Domingo 02 de Agosto de 2009 Edicion impresa pag. 37 > Sociedad
Diario de viaje a un sitio sin tiempo
Un fotógrafo de "Río Negro" recorrió el campo de la familia Quiñelaf, que está próximo al cerro Corona. Desde allí se observa un paisaje desolado y conmovedor en el que, por estos días, las temperaturas alcanzan los 18 grados bajo cero.

Son las cinco de la mañana y me preparo para el viaje. Baño caliente, café, algún noticiero que me cuenta la temperatura en Capital Federal, mientras pienso en el lugar que doce horas después voy a visitar: el campo de los Quiñelaf, próximo al cerro Corona, un lugar donde el tiempo se ha detenido y estas cuestiones de comodidad ciudadana no existen.

Ya en Valcheta el sol comienza a asomar. Cargamos combustible y miramos los celulares como último acto de conexión moderna. Pasando Chipauquil comienza la "trepada". De fondo, en la luneta de la camioneta, se dibuja una escenografía de tonos ocres encerrada en grandes murallas de piedra, resaltando la figura del mallín en Rincón Chico.
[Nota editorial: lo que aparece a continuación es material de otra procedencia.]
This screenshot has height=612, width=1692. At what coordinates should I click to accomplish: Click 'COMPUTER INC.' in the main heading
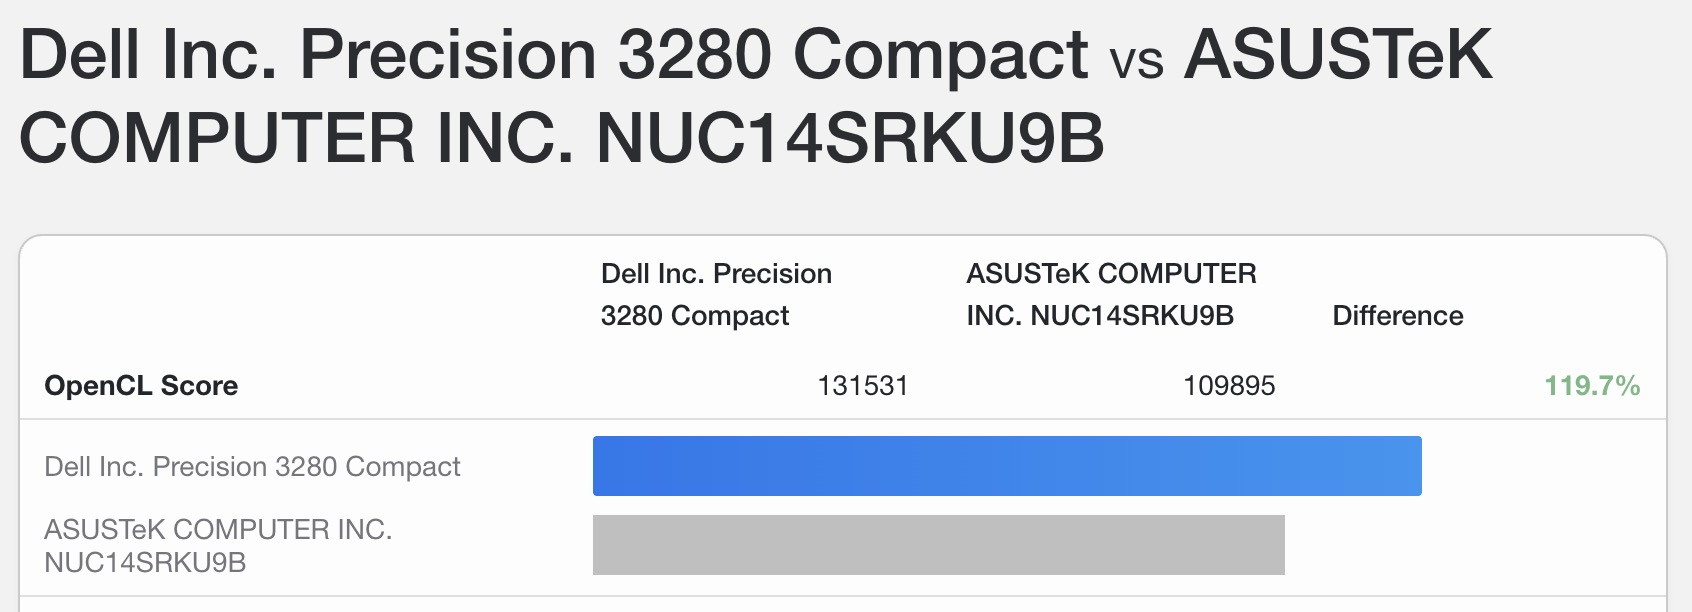(x=296, y=138)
Después de andar varias horas llegamos al puesto de don Pazos. El candado en la puerta da cuenta de que el dueño de casa no está. Sólo unas gallinas y los perros nos dan la bienvenida. Ya empezamos a ver las primeras marcas del invierno: la laguna del Azul empuja a la orilla grandes bloques de hielo con formas estáticas producidas por el capricho del frío. Al sur asoma una tormenta.

La monotonía del paisaje va cambiando a medida que nos acercamos al Corona. Las nubes tamizan los últimos rayos de sol en los picos del cerro y los primeros copos de nieve van cubriendo los coirones. A lo lejos, divisamos al fondo del cañadón una pequeña columna de humo. Estamos próximos al puesto de los Quiñelaf. Tres construcciones de piedra se confunden con el paisaje, un mimbre flaco con cueros de chivo colgados a modo de estandarte y una pequeña pila de leña fuera de la casa.

Nos recibe José Luis Quiñelaf con gesto amable. Detrás de media puerta amarilla asoma su mujer Dorotea junto a sus hijos Sebastián y Marisa. Agustín, un amigo y conocedor de este territorio, baja de la camioneta y saluda a José con un apretón de manos.

Aislados del mundo, su única conexión con el exterior es la señal de LU20 de Trelew con sus mensajes al poblador rural. En la penumbra de su cocina la escuchan desde una radio a pilas, conectada a un alambre en la punta de un palo que oficia de antena. Esta señal había anticipado nuestra visita con algo de leña y verduras.

En su rostro se nota hospitalidad y agradecimiento. El viento blanco empieza a soplar y nos invitan a pasar. Dorotea prepara mate, con agua siempre caliente sobre la cocina a leña, único instrumento para calefaccionarse. Le pregunto por su salud y si sabía de la epidemia de gripe A. "Algo escuché en la radio, Dios quiera que no venga", responde juntando las palmas de sus manos, las mismas manos que juntan Paramella, Yerba de la piedra y otras hierbas de la zona con la que combaten los resfriados. "Antes nos visitaban los agentes sanitarios, la última vez nos trajo pastillas para los perros", agrega Marisa. En caso de una emergencia tienen que recorrer 10 leguas a caballo, unas cuatro horas en chasqui hasta Campana Mahuida y tener suerte de encontrar algún vehículo para ser asistidos. La noche cayó y sólo se ven siluetas alumbradas por el fuego de la cocina.

Afuera sigue cayendo la primer nevada del invierno y José nos pronostica que al día siguiente va a estar soleado. Al amanecer, el cierre de la carpa se abre paso en una delgada capa de hielo y nos encontramos con el cielo azul pronosticado por José. A lo lejos se escucha el balar de una punta de chivos acompañados por Sebastián y "Bandido", su perro.

El termómetro marca 18 grados bajo cero y el joven sólo se abriga con una frágil campera estampada en su frente con una leyenda en inglés y botas de goma. Los anfitriones nos avisan que hay tortas fritas y mate.

La amable charla continúa y en sus palabras se nota el orgullo de vivir en ese inhóspito lugar, como también la preocupación de Marisa, por como ese territorio es acechado por capitales que sólo ven el lugar como un buen negocio y que, muchas veces, utilizan métodos no muy santos para hacerse de estas tierras.

Es hora de partir. Nos despedimos y emprendemos el regreso. El Corona vigila a nuestras espaldas. Durante varios minutos marchamos en silencio pensando en este viaje sin tiempo.